Sorry, aber das 2. istdoch kein wirklicher Server, das erste kann man noch durchgehen lassen 

Mein Server:
Cube Gehäuse unbekannten Herstellers
2 CWT 320W NTs (Redundant)
Adaptec 4 Port LAN Karte (wird wohl durch 'ne 3Com 3C996B ersetzt werden)
SCSI RAID Karte
6 10k/36GB SCA Platten (ev.) im RAID und Hot Swap Rahmen
Passender HW-RAID Controller mit RAM
Ein Streamer ist glaubsch auch noch mit bei...

Als Unterbau dient ein Supermicro 370DE6.

*DAS* ist ein Server


----------



## Falk (14. Dezember 2007)

Ich verfüge nur über derzeit drei Webserver, zählt das auch? 

Server 1: Athlon64 X2 2,8 GHz, 2 GiB RAM, 2x 400 GB HDD Software-RAID 1, Traffic inkl., Debian 4.0 64 Bit (domU Debian 4.0 32 Bit)
Server 2: P4 3,0, 2 GiB RAM, 200 GB + 80 GB HDD, 500 GB Traffic (Debian 4.0 32 Bit)
Server 3: P4 1,8, 2 GiB RAM, 80 GB HDD, 20 GB Traffic (Backup-Maschine) (Debian 3.1 32 Bit)
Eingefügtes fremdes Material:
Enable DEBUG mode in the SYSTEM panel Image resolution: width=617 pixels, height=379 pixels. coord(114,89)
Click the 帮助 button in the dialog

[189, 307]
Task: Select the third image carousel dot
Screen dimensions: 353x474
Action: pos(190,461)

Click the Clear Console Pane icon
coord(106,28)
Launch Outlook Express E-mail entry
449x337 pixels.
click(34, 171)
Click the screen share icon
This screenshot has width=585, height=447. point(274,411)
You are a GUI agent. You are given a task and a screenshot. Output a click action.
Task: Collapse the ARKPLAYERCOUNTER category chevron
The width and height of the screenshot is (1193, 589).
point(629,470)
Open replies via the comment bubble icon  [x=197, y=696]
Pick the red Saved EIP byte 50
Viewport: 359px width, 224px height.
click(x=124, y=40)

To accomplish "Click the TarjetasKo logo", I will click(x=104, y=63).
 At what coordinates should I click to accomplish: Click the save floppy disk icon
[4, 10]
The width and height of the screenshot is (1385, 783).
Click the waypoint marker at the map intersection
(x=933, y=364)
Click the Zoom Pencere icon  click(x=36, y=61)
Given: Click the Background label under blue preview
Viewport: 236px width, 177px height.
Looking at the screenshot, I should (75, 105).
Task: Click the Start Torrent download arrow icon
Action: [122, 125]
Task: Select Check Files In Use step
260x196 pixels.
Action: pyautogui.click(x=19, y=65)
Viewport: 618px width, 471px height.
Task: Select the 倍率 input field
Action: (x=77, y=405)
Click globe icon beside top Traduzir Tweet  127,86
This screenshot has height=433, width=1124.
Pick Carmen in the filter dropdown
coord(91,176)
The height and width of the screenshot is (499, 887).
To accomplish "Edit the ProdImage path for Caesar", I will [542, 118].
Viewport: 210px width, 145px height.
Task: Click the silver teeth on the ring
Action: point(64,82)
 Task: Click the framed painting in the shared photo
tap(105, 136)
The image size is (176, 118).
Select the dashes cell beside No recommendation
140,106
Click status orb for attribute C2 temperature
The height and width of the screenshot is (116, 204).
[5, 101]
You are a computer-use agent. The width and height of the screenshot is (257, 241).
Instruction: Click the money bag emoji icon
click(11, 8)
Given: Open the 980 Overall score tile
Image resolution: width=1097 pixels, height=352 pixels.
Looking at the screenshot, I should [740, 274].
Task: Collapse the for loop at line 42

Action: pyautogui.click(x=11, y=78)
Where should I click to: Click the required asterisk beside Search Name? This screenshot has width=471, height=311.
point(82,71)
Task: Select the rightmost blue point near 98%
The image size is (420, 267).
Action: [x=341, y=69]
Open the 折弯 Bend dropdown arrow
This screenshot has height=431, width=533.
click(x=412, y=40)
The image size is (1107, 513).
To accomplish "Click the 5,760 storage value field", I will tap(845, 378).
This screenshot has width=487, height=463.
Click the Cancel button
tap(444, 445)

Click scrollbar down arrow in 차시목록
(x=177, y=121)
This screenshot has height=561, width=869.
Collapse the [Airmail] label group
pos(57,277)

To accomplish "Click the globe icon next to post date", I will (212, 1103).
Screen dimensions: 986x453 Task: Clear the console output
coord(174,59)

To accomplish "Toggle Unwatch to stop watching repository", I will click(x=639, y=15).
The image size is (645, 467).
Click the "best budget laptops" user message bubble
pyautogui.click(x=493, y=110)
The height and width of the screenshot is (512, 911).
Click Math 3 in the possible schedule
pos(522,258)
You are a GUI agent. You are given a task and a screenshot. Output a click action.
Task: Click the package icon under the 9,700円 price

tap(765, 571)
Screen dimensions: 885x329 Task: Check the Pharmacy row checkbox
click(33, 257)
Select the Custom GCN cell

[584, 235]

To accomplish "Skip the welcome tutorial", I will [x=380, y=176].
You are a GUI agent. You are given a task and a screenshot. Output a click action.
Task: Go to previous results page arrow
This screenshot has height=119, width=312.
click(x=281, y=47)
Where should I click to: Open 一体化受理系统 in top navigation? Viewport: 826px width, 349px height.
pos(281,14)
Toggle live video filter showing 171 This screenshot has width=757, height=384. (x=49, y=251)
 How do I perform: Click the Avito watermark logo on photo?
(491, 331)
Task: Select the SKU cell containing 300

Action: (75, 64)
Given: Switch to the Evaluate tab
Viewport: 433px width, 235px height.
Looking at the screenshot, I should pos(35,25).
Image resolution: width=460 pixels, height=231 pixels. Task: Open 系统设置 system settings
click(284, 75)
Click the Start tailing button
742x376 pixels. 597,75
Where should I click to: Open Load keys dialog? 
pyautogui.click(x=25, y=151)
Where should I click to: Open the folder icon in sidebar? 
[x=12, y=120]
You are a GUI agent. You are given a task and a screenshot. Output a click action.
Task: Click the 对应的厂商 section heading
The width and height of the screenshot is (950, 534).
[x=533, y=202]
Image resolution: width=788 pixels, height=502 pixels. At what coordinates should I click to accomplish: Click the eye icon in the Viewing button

Der dritte fällt aber zum 01.02.2008 weg. Auf Server 1 läuft ein Xen-Setup, d.h. Webserver und Mailserver laufen in getrennten Virtuellen Maschinen. Allen Maschinen gemein ist das sie etwas wenig RAM haben, vor allem für Xen könnten es schon 4 GiB sein. Ist aber praktisch auch nur ein Hobby


----------



## ulukay (14. Dezember 2007)

zählt einer der neuen hier auch?
ibm 3650
2 quadcore xeons
18gb ram
6x 146gb 15krpm sas @ raid5




			Dieser Inhalt steht nur eingeloggten Mitgliedern zur Verfügung.
        






			Dieser Inhalt steht nur eingeloggten Mitgliedern zur Verfügung.
        



seq. read:



			Dieser Inhalt steht nur eingeloggten Mitgliedern zur Verfügung.
        



seq. write:



			Dieser Inhalt steht nur eingeloggten Mitgliedern zur Verfügung.
        



c'ts iomix:



			Dieser Inhalt steht nur eingeloggten Mitgliedern zur Verfügung.


----------



## Marbus16 (14. Dezember 2007)

Also wenn nen Server halb zusammengebaut rumliegt, isses noch keiner, da hast du recht. Ist aber ja in Planung und wird sicherlich noch dieses Jahr umgesetzt. 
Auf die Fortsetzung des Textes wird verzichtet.